All from the WaPo:

First, Michael Leavitt, Secretary, Department of Health and Human Services

The measure of the drug benefit’s success is not whether the program is perfect on its first day but whether we solve the problems quickly. We are doing so, and the system is improving every day.

Oh really?  Is that why so many people are having difficulty getting their rx’s?

 Sacramento resident Randi Sanford, 50, who has cystic fibrosis, had to go without the antibiotic infusions she needed to fight an infection because the new Medicare prescription drug benefit would not cover the procedure when administered at home.

  John Slack, 66, went to Kaiser Permanente’s hospital in San Rafael earlier this month to pick up nine prescriptions, including medications to fight rejection from a liver transplant. But the pharmacist told him he couldn’t get his drugs because he had been switched to a different health plan.

  Patricia Franks, 69, of Gerber in Tehama County had to borrow blood pressure medication from a brother-in-law after her pharmacist refused to fill her prescriptions.

  San Francisco’s Johnny Wilson, 49, who is HIV-positive, had his medication only because he had laid in a three-month supply before the new program started. By the time he got his Medicare drug card, he was down to his last few pills.

Or, aren’t you aware   of them?

According to Senator Charles Schumer,

“He (Leavitt) seemed incredulous when I told him, but said he wasn’t really aware of the problems…I was surprised by that.”

Or, did you think that everything was under control?

Robert Hayes, president of the Medicare Rights Center, states that he had a discussion with Mark McClellan, (Administrator of the federal Centers for Medicare and Medicaid Services) EARLY LAST YEAR:

“I was sitting in McClellan’s office and I said, ‘Look, even if you get this transition 99 percent right for the people losing Medicaid coverage, you’re still going to have 64,000 people without drug coverage come Jan. 1.’ And [McClellan] said ‘No, we have everything under control.’

And, have you READ the other two editorials (below)?
Here’s one from Leonard L. Edloe, a pharmacist and a pastor:

As a pharmacist, I want to say that we were dealt a lemon with this program.

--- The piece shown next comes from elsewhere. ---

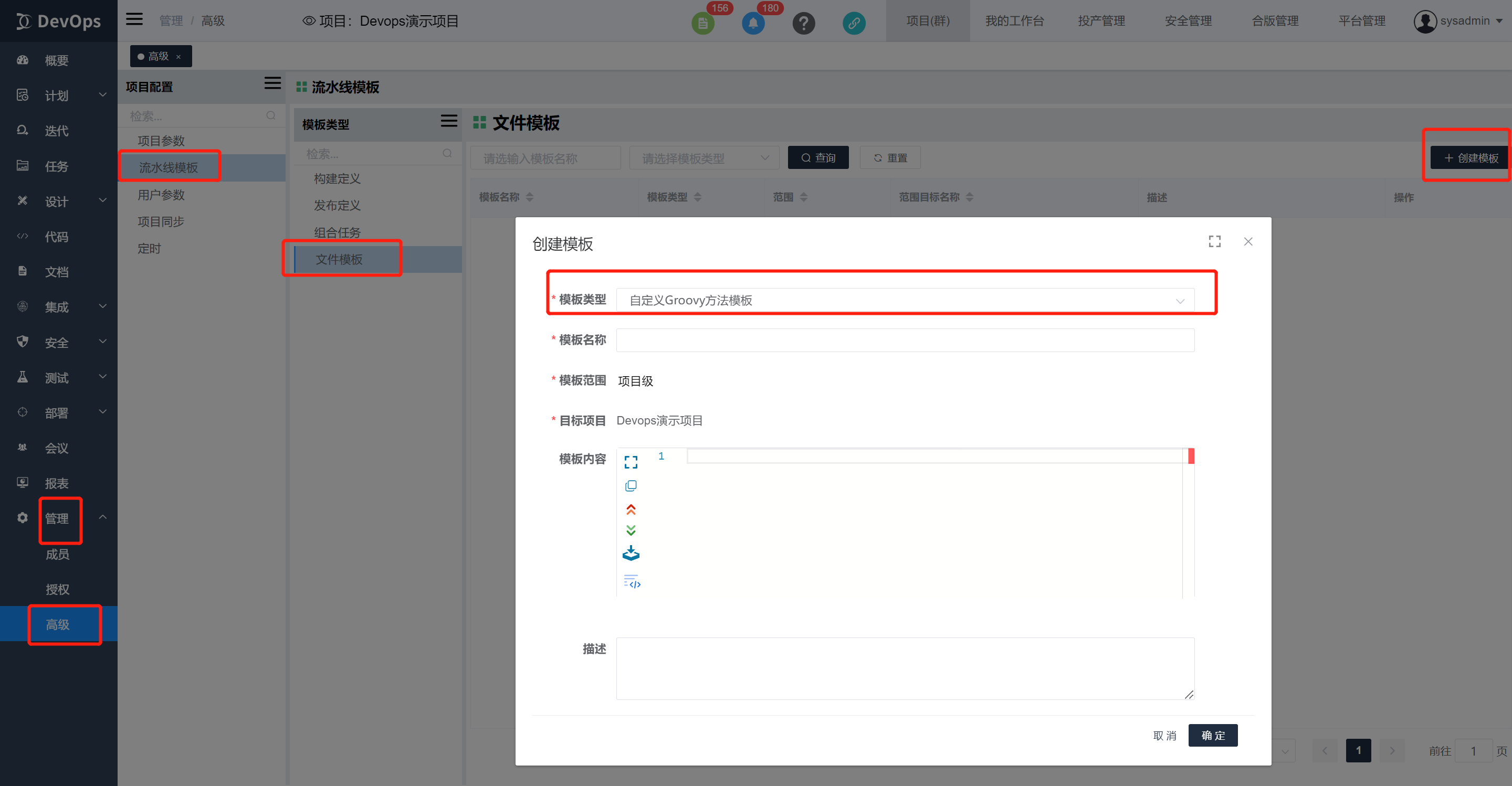Click the 模板名称 input field
The image size is (1512, 786).
905,340
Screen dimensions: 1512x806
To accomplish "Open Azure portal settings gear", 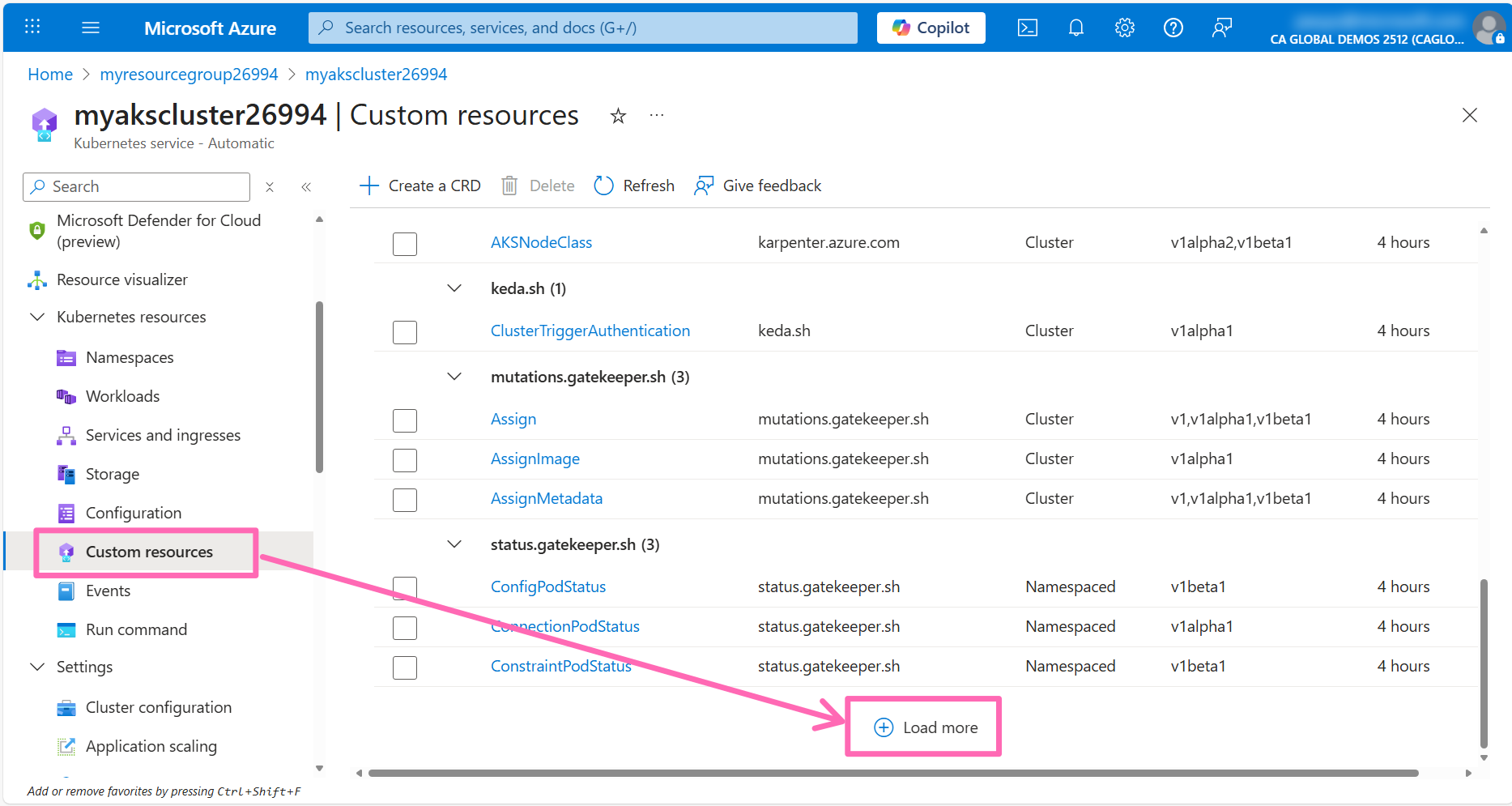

It is confusing for those who are to benefit, and it was turned over to companies that have tried to run it on the cheap…

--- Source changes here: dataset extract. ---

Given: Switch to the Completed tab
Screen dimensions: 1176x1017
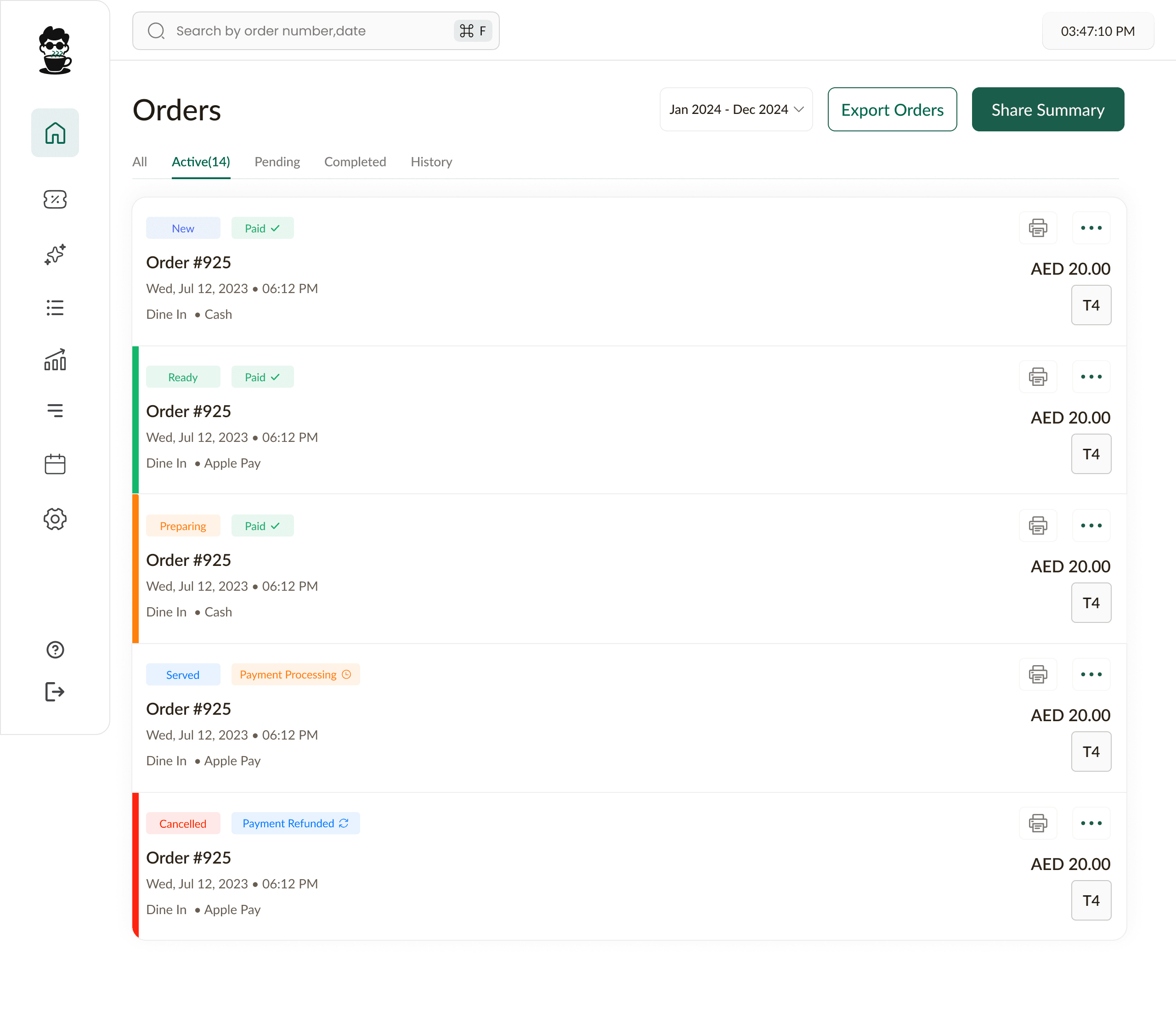Looking at the screenshot, I should (355, 162).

…this program was poorly implemented from the beginning. The Bush administration talks about “faith-based initiatives,” but churches were not even contacted. As a pastor, I told my congregation what to expect…

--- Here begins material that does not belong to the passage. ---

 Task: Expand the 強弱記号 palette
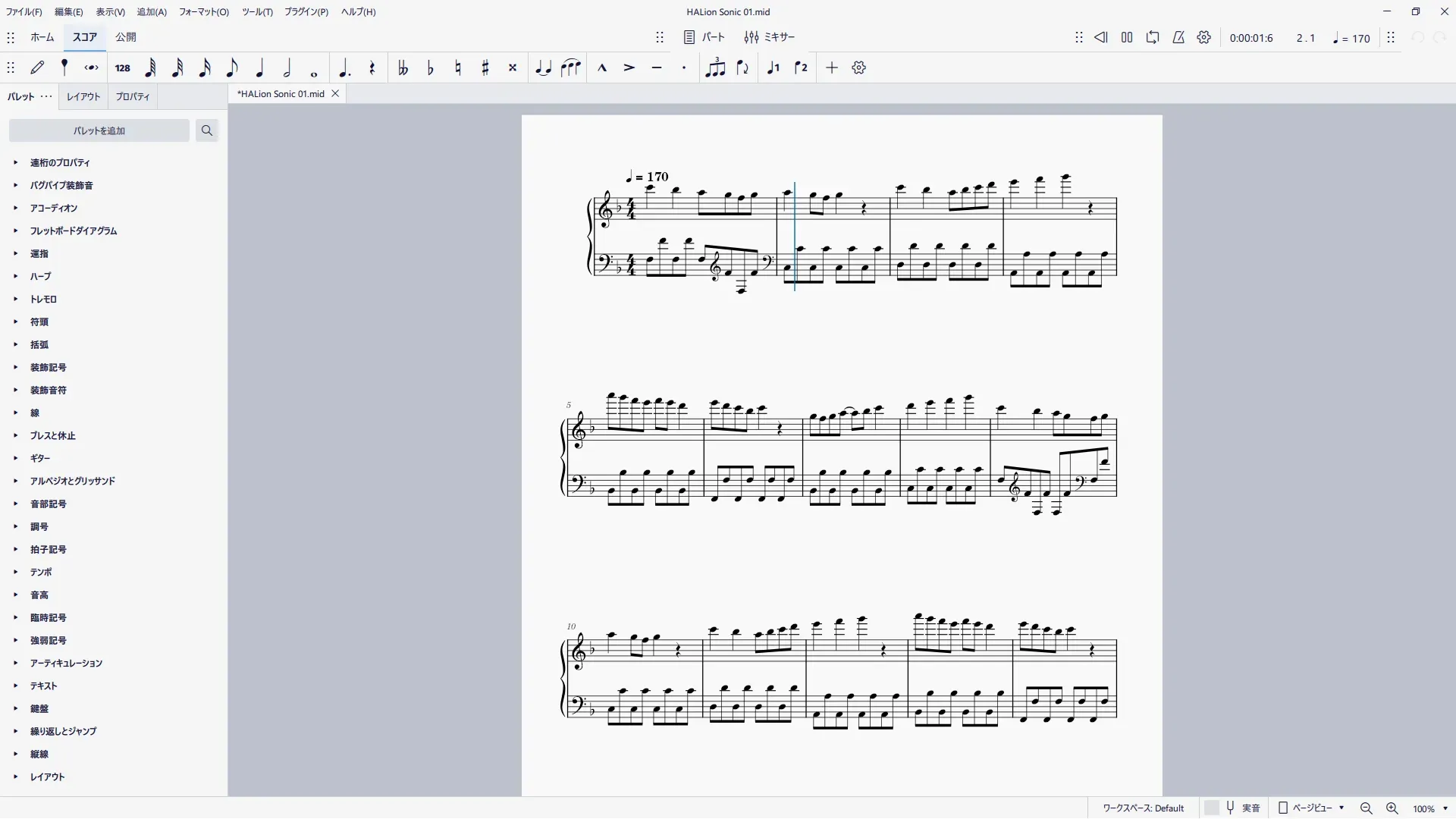(49, 640)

The plan is costing patients and the states more, too.

The blame should be placed where it really belongs: on insurance companies and their partners who can manipulate drug prices.

And from Brian Haile, elegibility chief at DC Medicaid:

…more than 16,000 D.C. seniors and people with disabilities have gone without their prescriptions. Medicare Part D…has failed at every turn.

Haile also states that those w/AIDS have been denied their rx’s, causing an interruption in their treatment, those needing heart rx’s or insulin have gone days w/o, the lack of response when calling (800)MEDICARE or their rx plans, and the problems (at the federal level) w/the implementation  of Medicare D leaves people w/o care they need.  

And closes w/the following:

In three weeks, the Centers for Medicare and Medicare Services, part of the federal Department of Health and Human Services, has erased much of the progress that the District made in improving access to and continuity of care during the past five years.